The line with "Open the right full-length photo" marks where to begin; print it and all lines after it in the material below exactly, skipping pictures.

- **Information**
┄┄┄┄┄┄┄┄┄┄┄┄┄┄┄┄┄┄┄┄

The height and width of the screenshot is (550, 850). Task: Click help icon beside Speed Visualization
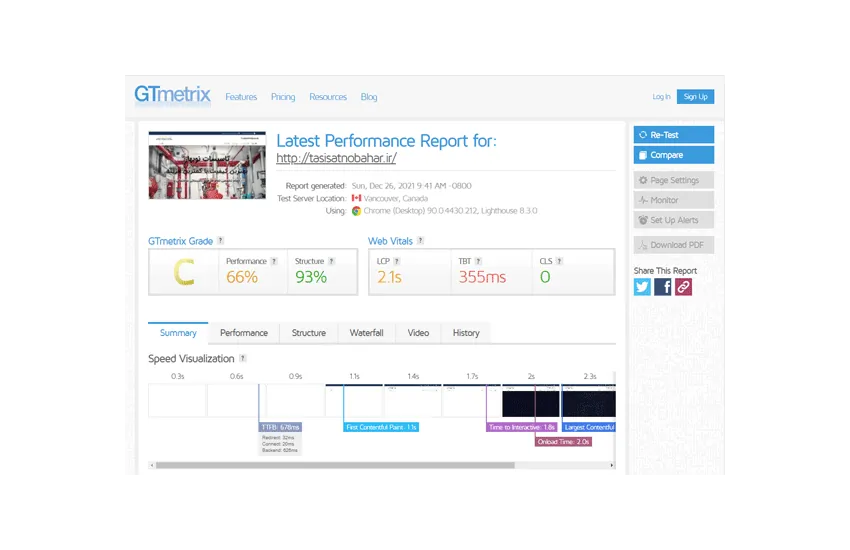(243, 358)

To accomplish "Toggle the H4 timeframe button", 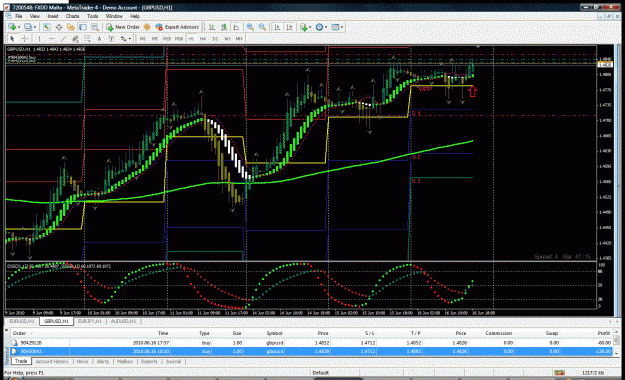I will click(202, 39).
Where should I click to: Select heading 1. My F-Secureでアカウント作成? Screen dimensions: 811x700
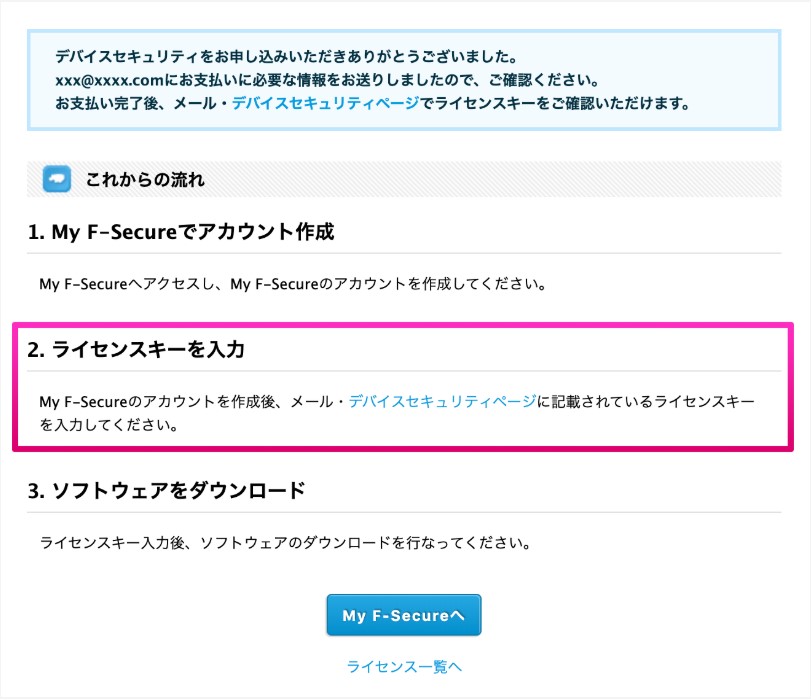(x=181, y=231)
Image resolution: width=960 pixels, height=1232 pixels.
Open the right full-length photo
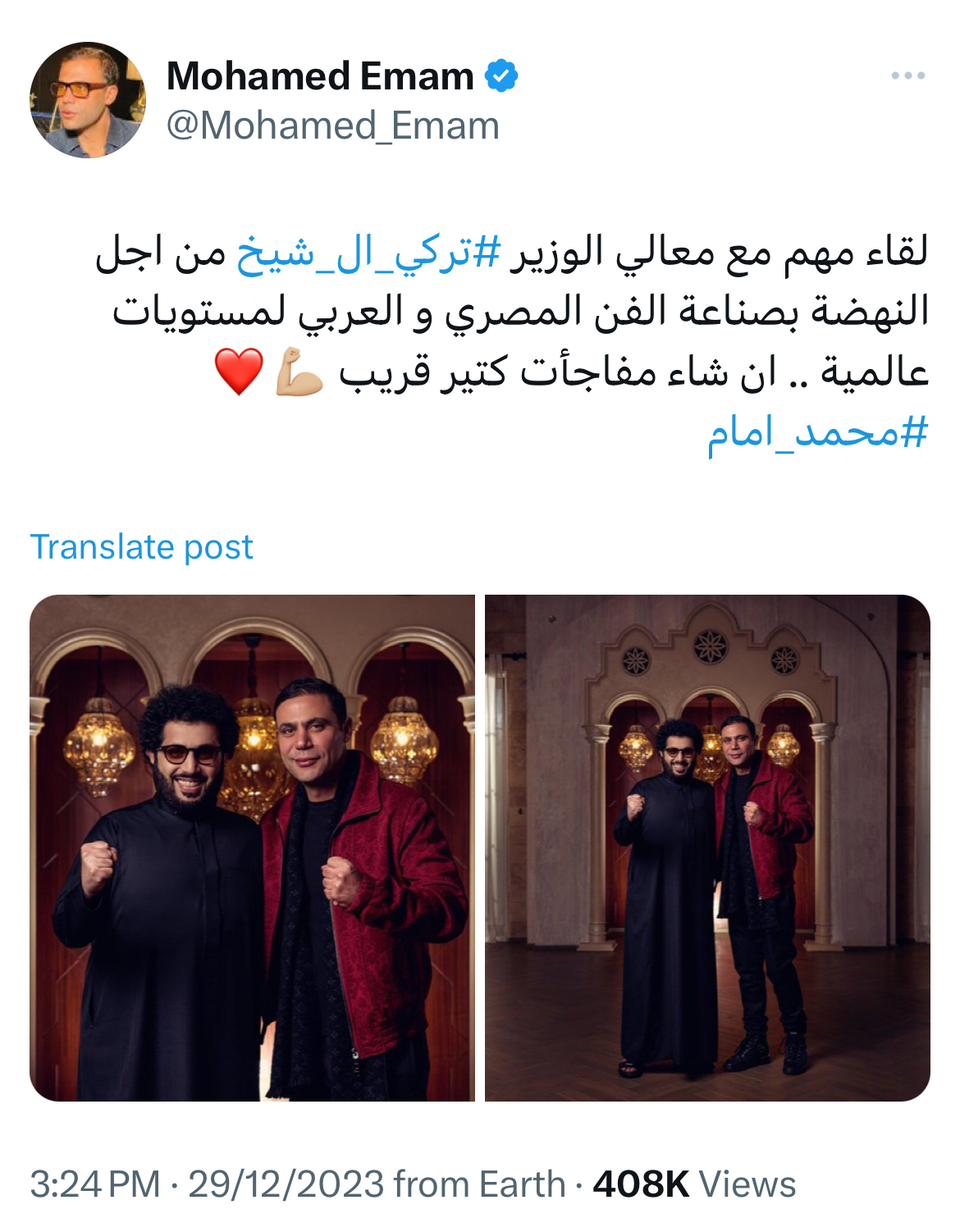(707, 847)
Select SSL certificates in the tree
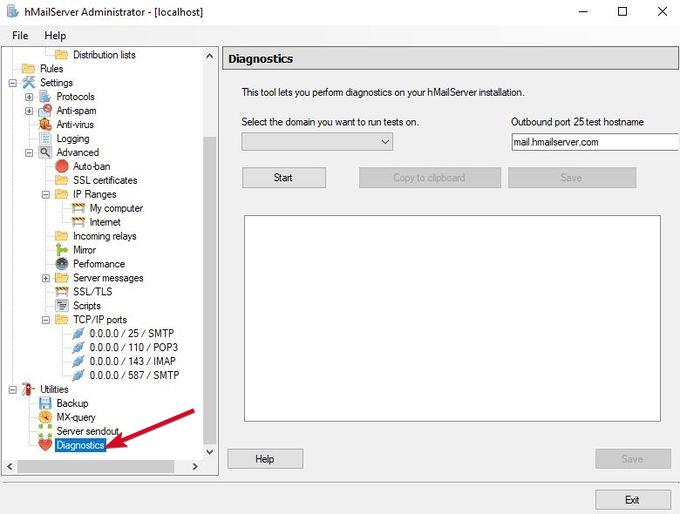 105,181
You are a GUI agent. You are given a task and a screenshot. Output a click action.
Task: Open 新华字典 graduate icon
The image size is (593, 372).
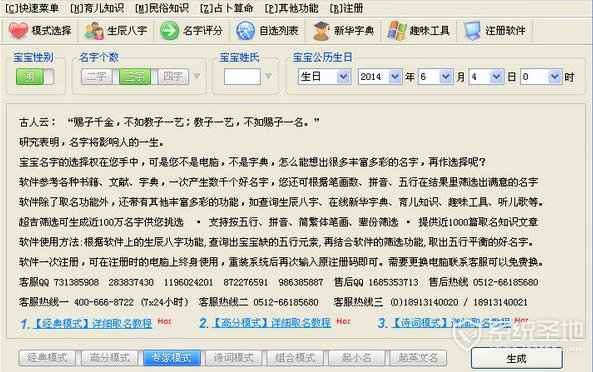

┄┄┄┄┄┄┄┄┄┄┄┄┄┄┄┄┄┄┄┄

- **Exercise response**
Open the right full-length photo
(707, 847)
Select SSL certificates in the tree
 105,181
You are a GUI agent. You are given a task and a screenshot. Output a click action.
Task: Open 新华字典 graduate icon
The image size is (593, 372).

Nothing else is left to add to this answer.